Search the data for "agent". Each line containing it is to be copied.

__Information shown__.
%%

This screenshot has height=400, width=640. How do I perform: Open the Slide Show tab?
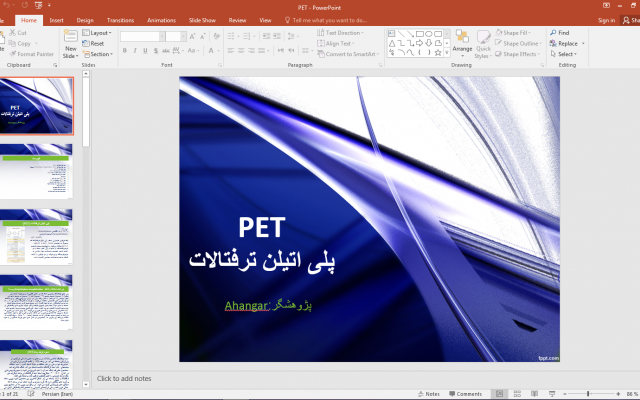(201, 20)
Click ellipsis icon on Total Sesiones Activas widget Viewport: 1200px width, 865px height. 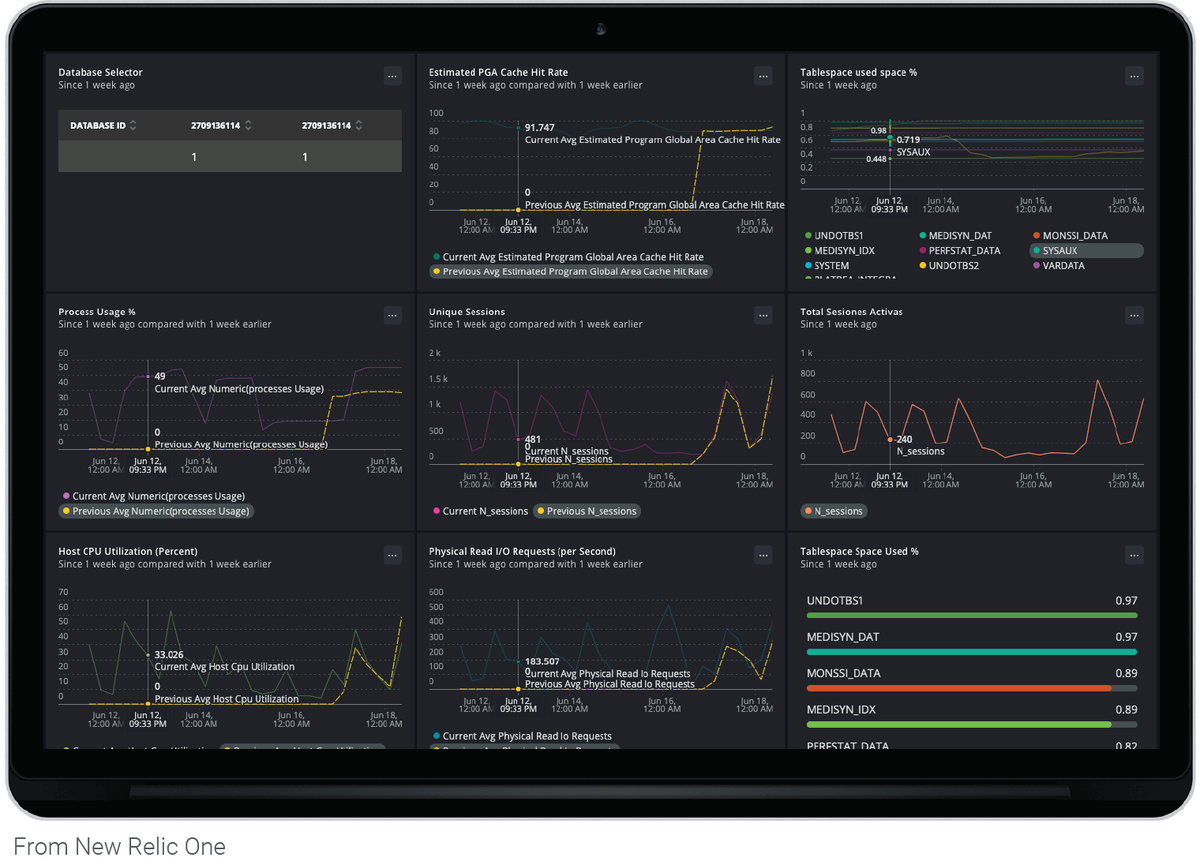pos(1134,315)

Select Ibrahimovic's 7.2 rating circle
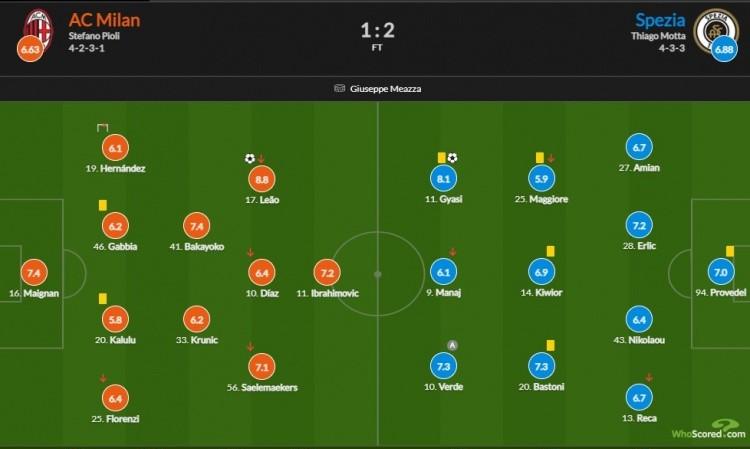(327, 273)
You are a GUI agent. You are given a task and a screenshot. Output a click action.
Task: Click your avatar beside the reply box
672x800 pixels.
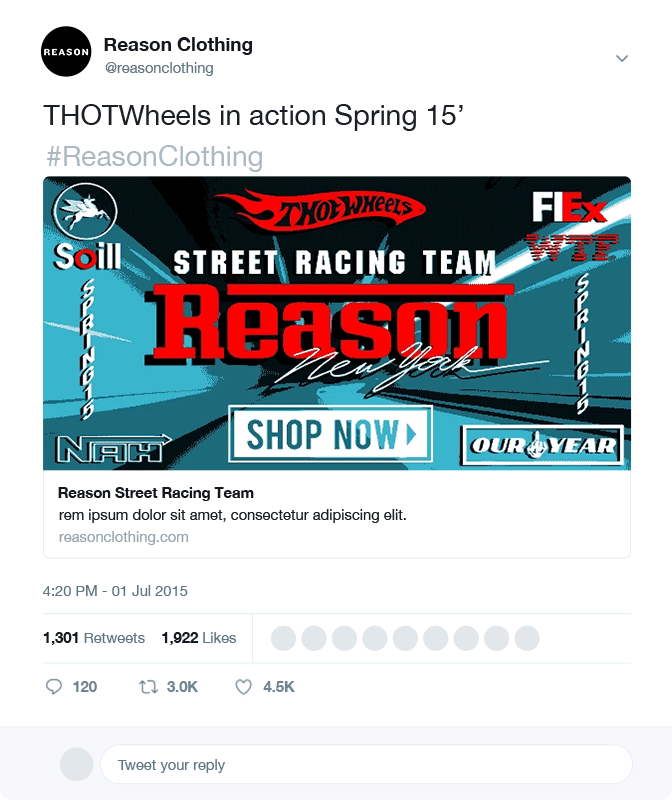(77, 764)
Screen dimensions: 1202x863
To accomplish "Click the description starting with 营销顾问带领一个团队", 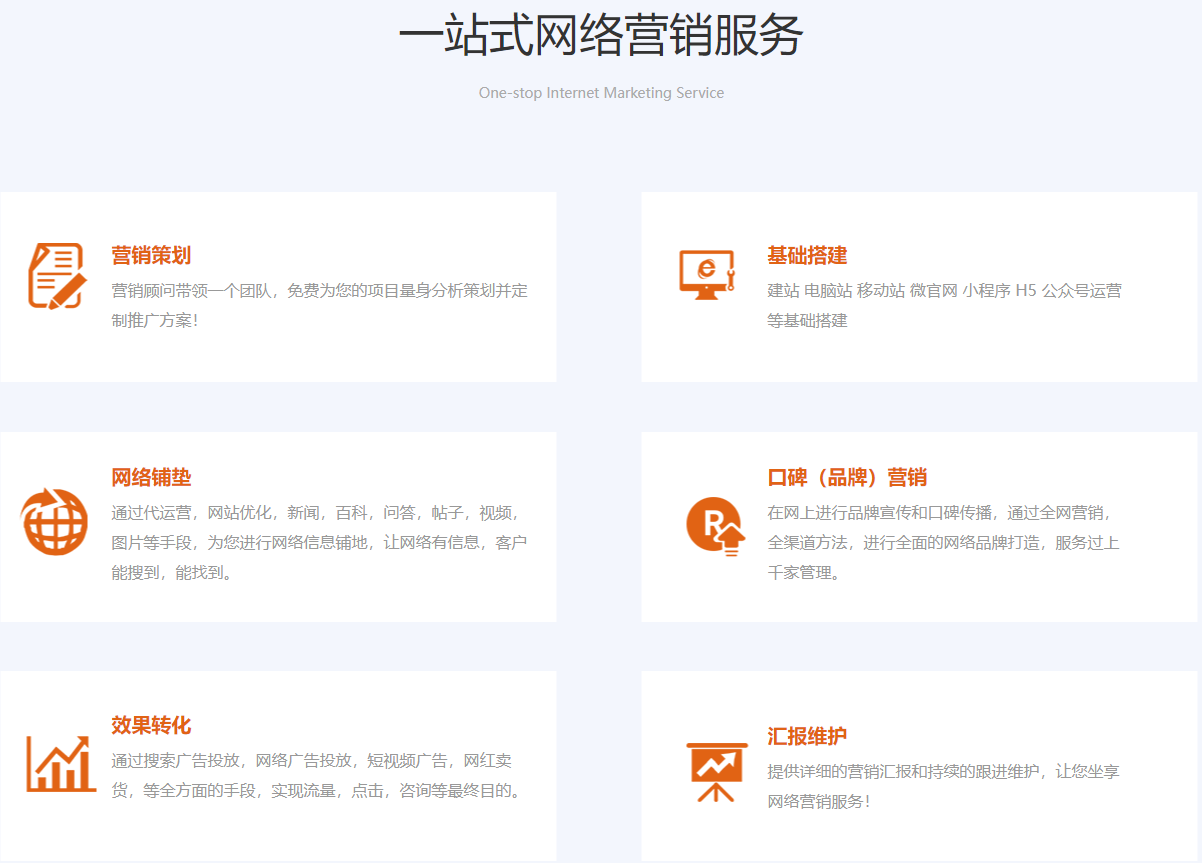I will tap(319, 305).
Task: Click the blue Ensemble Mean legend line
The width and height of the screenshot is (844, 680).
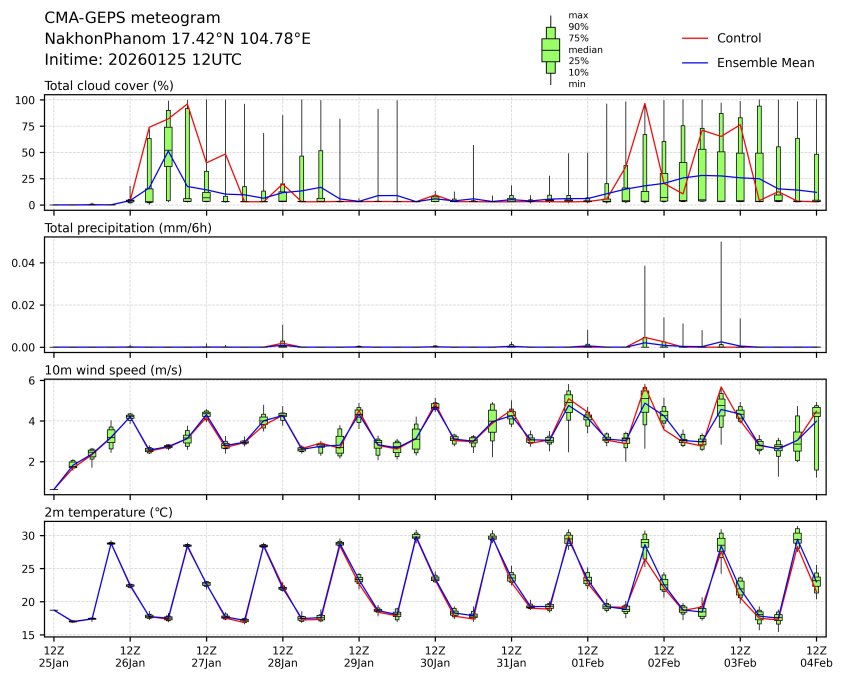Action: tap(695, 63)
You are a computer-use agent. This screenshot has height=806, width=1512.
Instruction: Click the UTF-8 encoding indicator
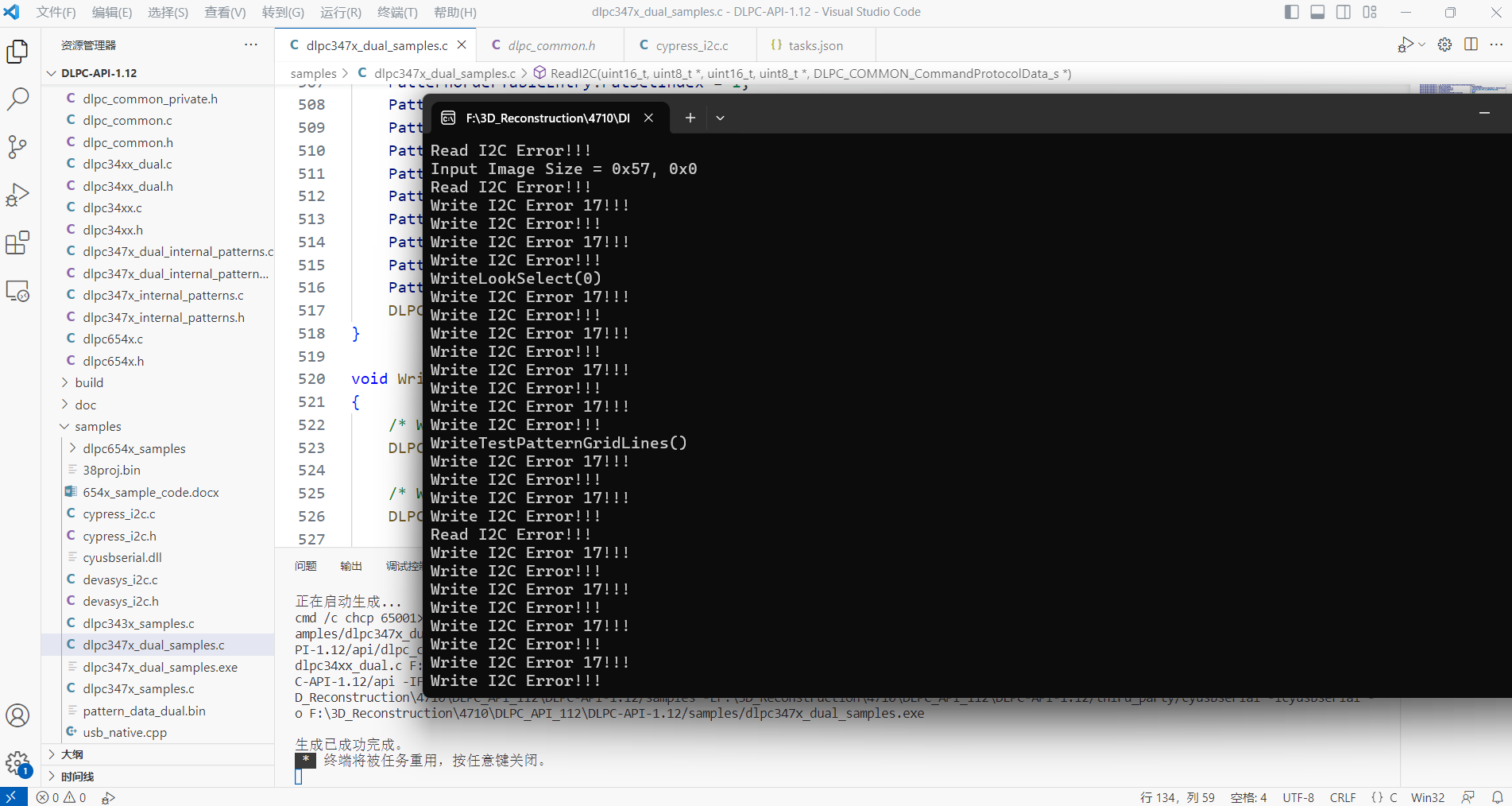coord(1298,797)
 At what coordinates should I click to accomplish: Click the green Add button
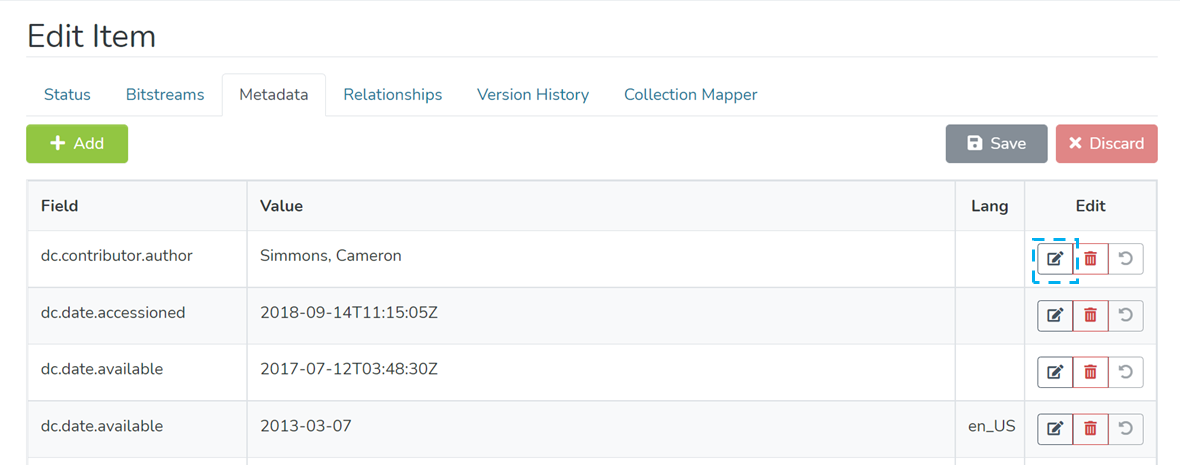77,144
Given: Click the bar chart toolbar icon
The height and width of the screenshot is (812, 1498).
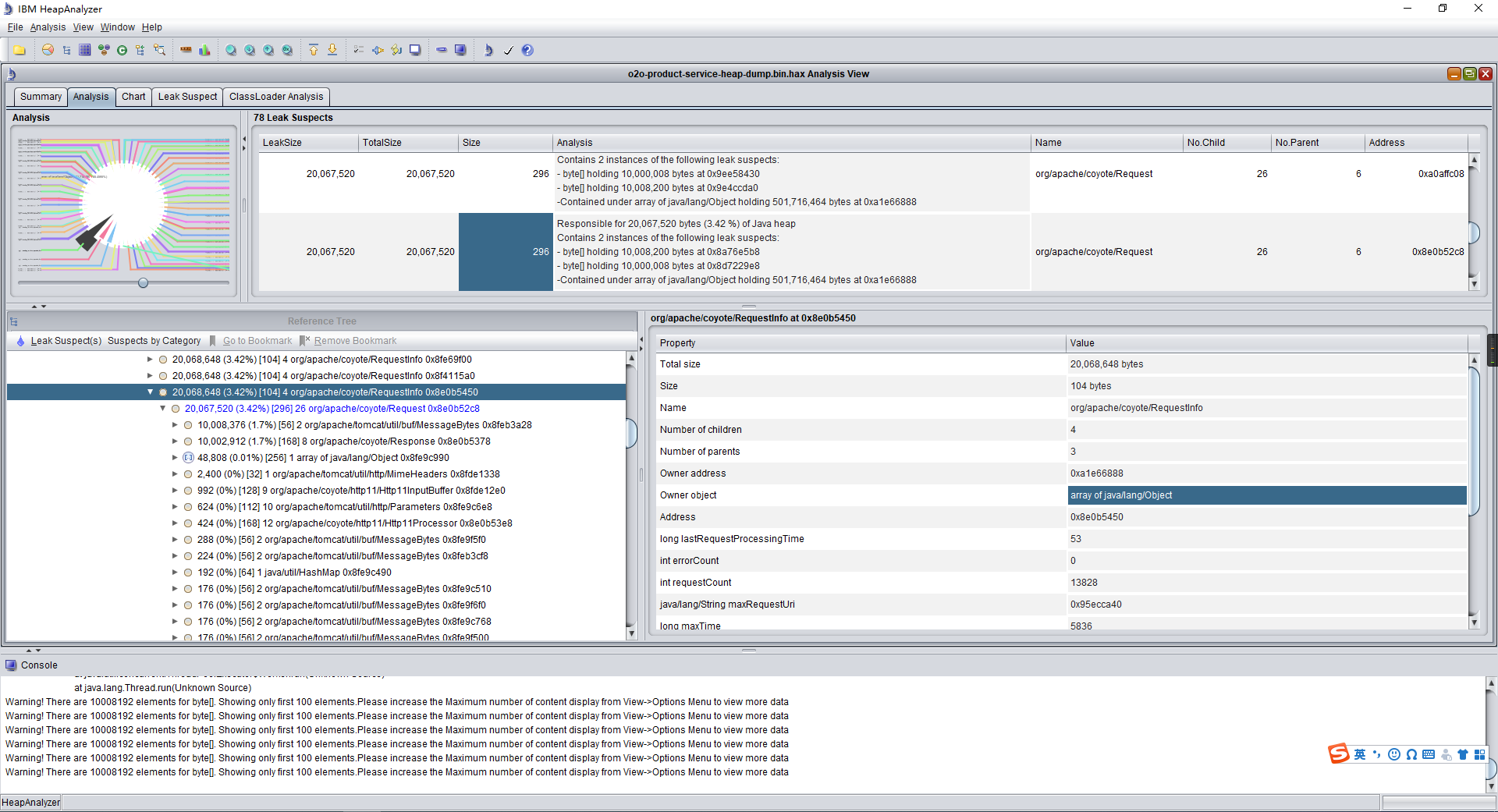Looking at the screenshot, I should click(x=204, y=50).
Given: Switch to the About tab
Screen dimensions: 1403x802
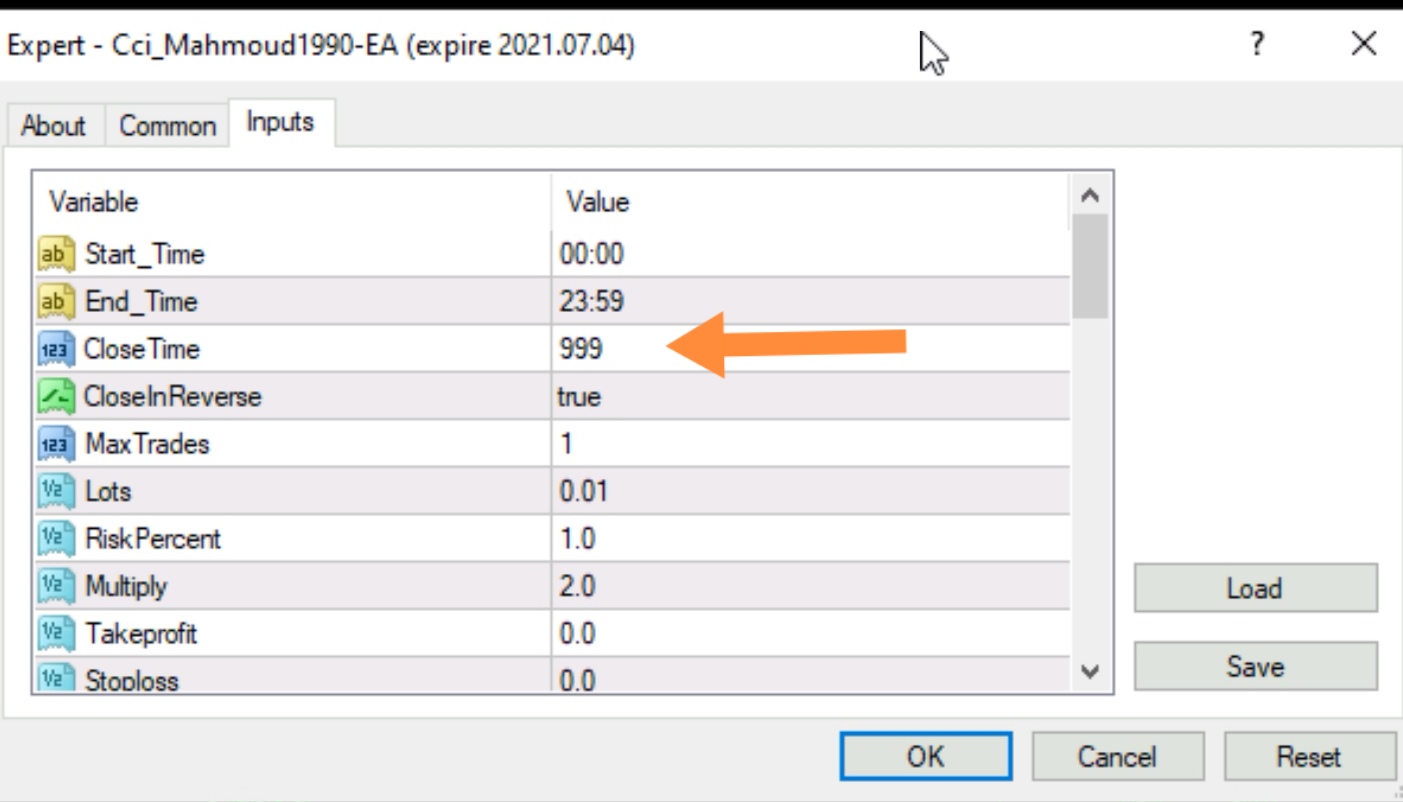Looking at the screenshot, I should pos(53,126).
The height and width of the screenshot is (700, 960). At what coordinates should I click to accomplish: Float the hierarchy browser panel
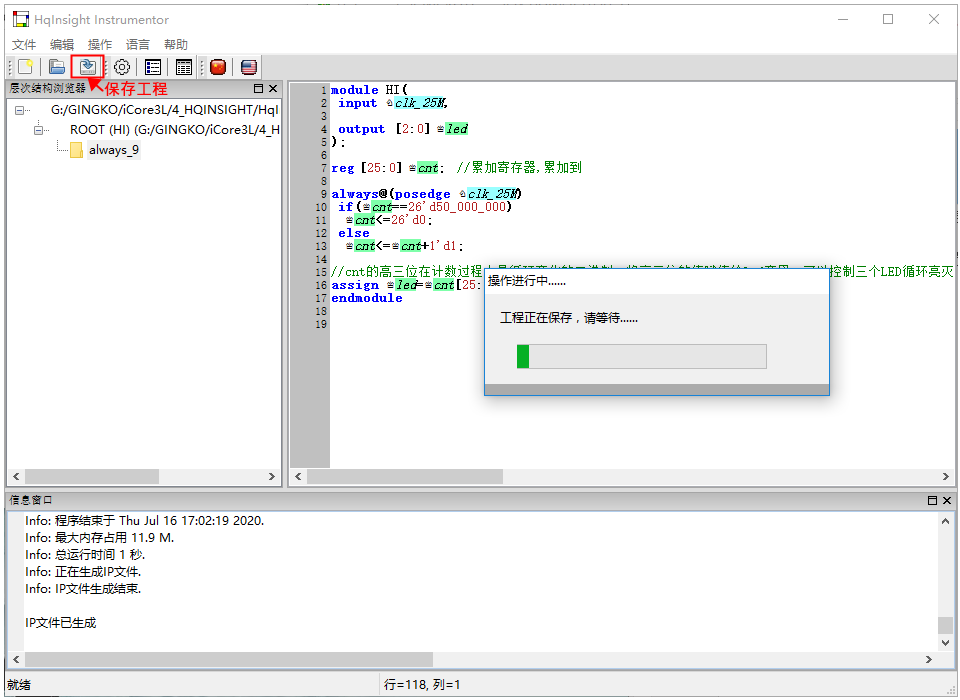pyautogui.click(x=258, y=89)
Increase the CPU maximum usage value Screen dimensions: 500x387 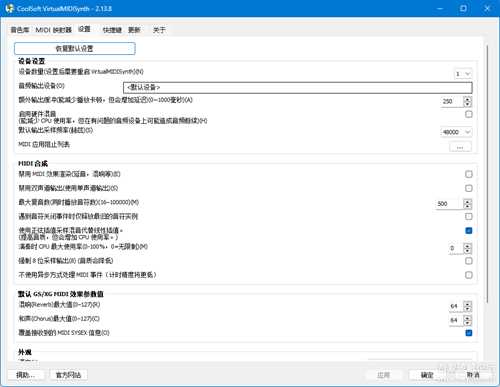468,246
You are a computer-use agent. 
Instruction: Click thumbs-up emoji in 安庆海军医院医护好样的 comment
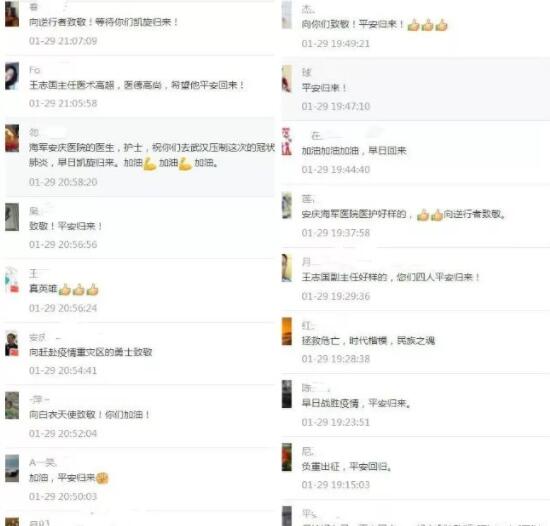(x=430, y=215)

%%

__Completed task__.
You are a GUI agent. You are given a task and a screenshot. Output a click action.
You are a computer-use agent. This screenshot has height=806, width=1512.
You are a computer-use agent. 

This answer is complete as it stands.